WHAT IS BEING ASKED
Extend the summary of the Smart-Hiring resume-screening pipeline below, picking up right after its last sentence.

TEXT EXCERPT
*** Block opens ***

Smart-Hiring: An Explainable end-to-end Pipeline for CV Information Extraction and Job Matching
Kenza Khelkhal, Dihia Lanasri
TL;DR
Smart-Hiring addresses the inefficiency and bias inherent in manual resume screening by providing an end-to-end NLP pipeline that extracts structured candidate data and semantically matches it to job descriptions. The approach combines layout-aware resume parsing, hybrid extraction (rule-based, ML, heuristics), and transformer-based semantic matching with an explainability layer that reveals which factors drive rankings. Experiments on a real-world, multilingual dataset (French and English) demonstrate competitive matching accuracy while maintaining interpretability and auditable decision rationales. The work highlights practical implications for recruitment analytics, including bias mitigation considerations and the potential for large-scale deployment, and suggests future work with multilingual support and LLM-enhanced reasoning.

*** Block closes ***

PROVIDED DATA
*** Block opens ***

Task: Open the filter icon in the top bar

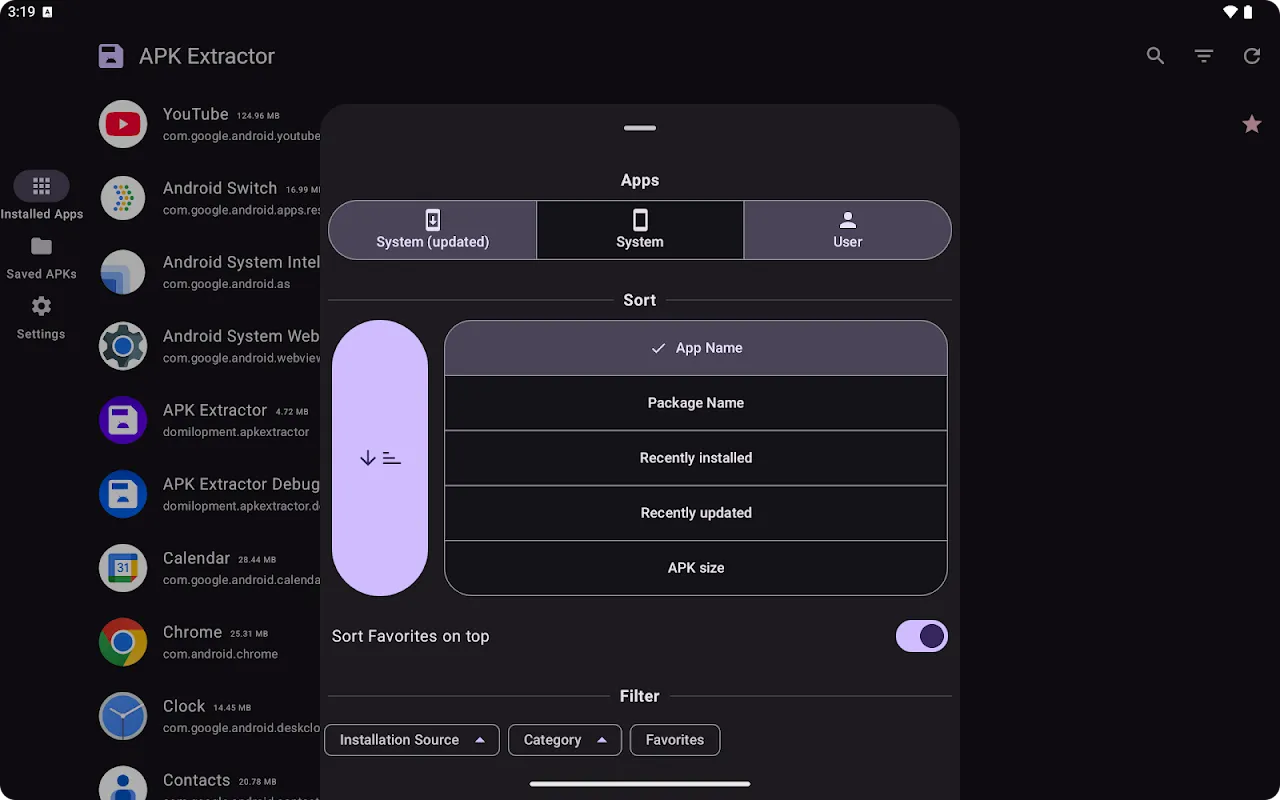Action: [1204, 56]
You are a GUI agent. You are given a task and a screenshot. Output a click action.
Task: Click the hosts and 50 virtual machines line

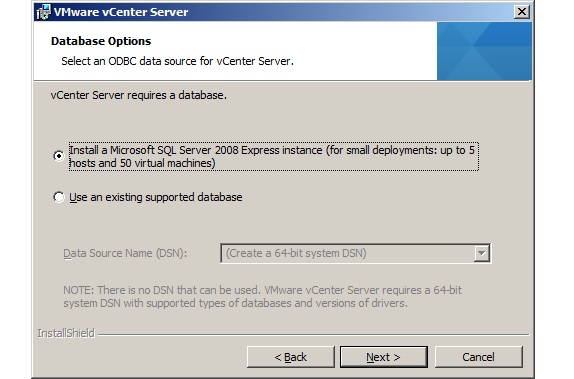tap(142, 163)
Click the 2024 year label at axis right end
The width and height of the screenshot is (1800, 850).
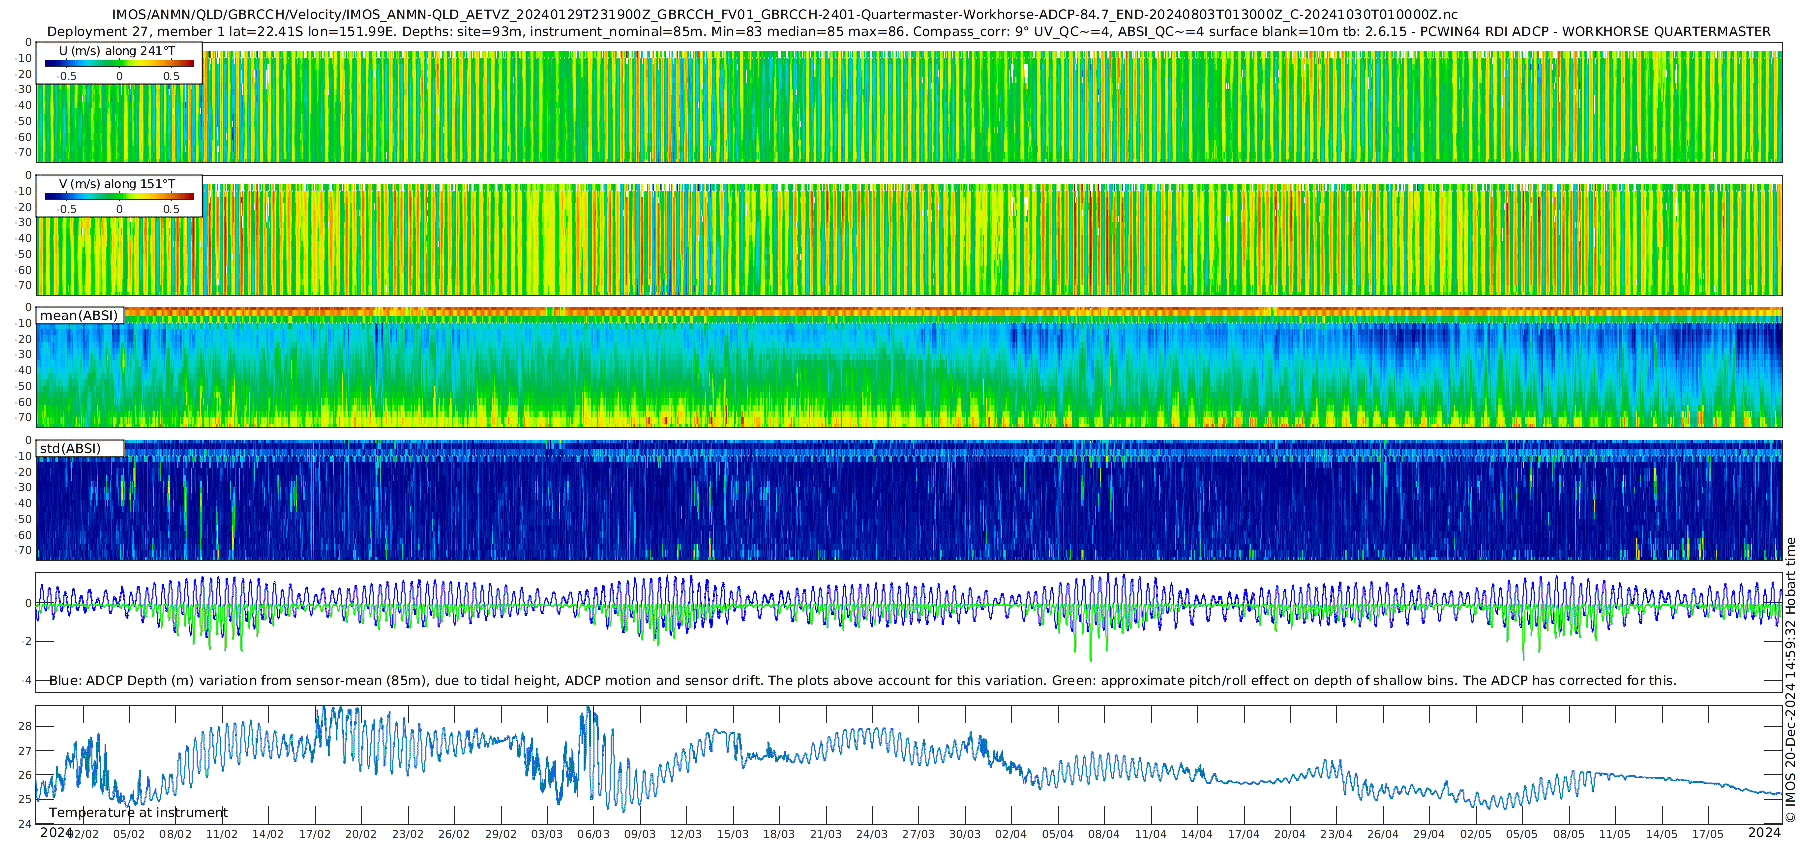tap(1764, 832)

*** Block closes ***
*** Block opens ***

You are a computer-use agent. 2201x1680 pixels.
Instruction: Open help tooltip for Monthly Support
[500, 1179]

*** Block closes ***
*** Block opens ***

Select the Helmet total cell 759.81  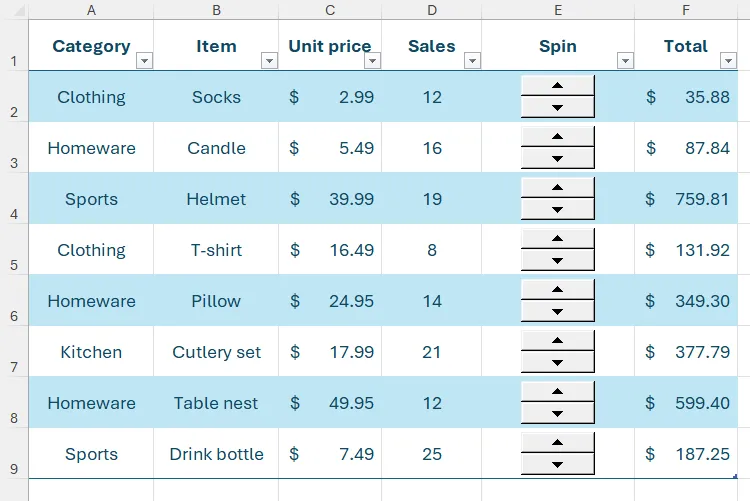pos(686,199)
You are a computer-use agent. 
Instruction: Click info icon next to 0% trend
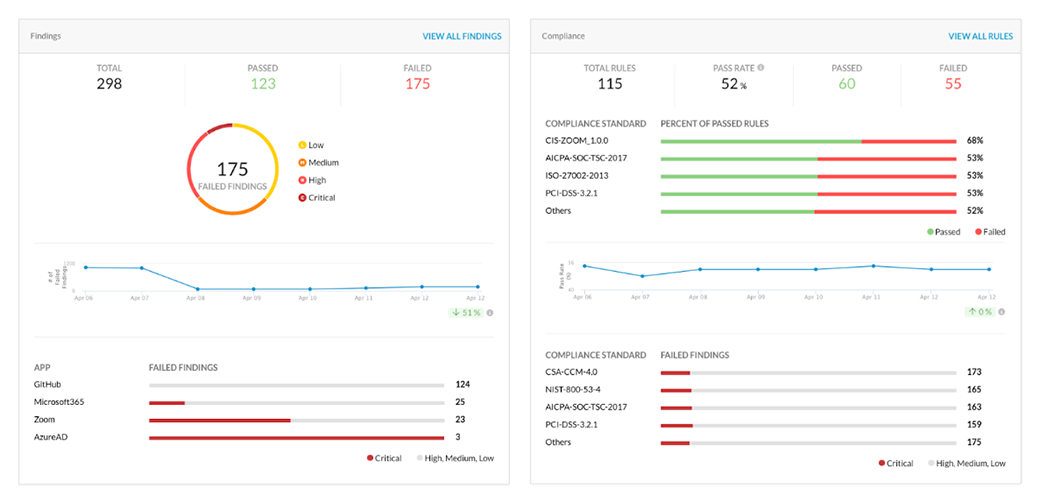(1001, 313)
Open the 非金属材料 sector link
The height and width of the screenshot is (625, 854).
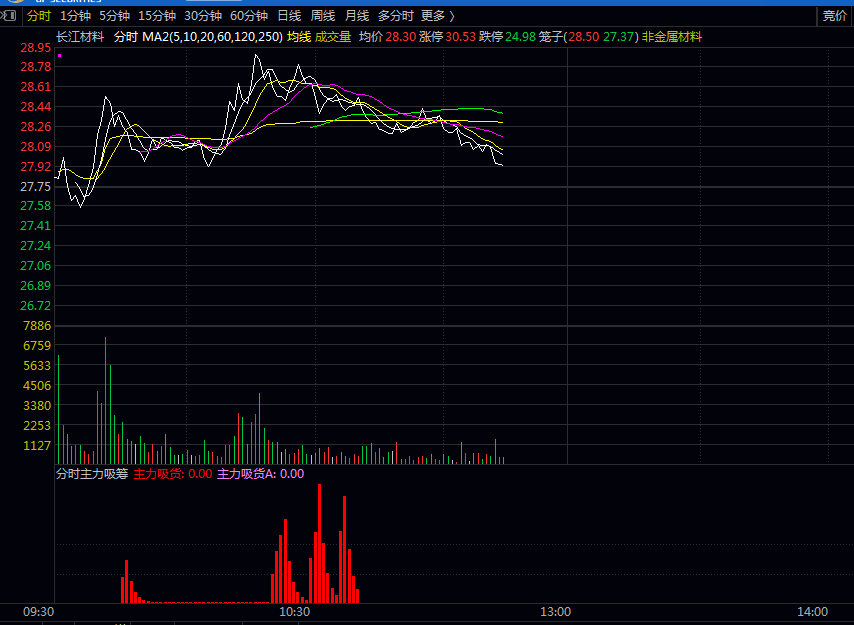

*** Block closes ***

ANSWER SPACE
Abstract
Hiring processes often involve the manual screening of hundreds of resumes for each job, a task that is time and effort consuming, error-prone, and subject to human bias. This paper presents Smart-Hiring, an end-to-end Natural Language Processing (NLP) pipeline de- signed to automatically extract structured information from unstructured resumes and to semantically match candidates with job descriptions. The proposed system combines document parsing, named-entity recognition, and contextual text embedding techniques to capture skills, experience, and qualifications. Using advanced NLP technics, Smart-Hiring encodes both resumes and job descriptions in a shared vector space to compute similarity scores between candidates and job postings. The pipeline is modular and explainable, allowing users to inspect extracted entities and matching rationales. Experiments were conducted on a real-world dataset of resumes and job descriptions spanning multiple professional domains, demonstrating the robustness and feasibility of the proposed approach. The system achieves competitive matching accuracy while preserving a high degree of interpretability and transparency in its decision process. This work introduces a scalable and practical NLP frame- work for recruitment analytics and outlines promising directions for bias mitigation, fairness-aware modeling, and large-scale deployment of data-driven hiring solutions.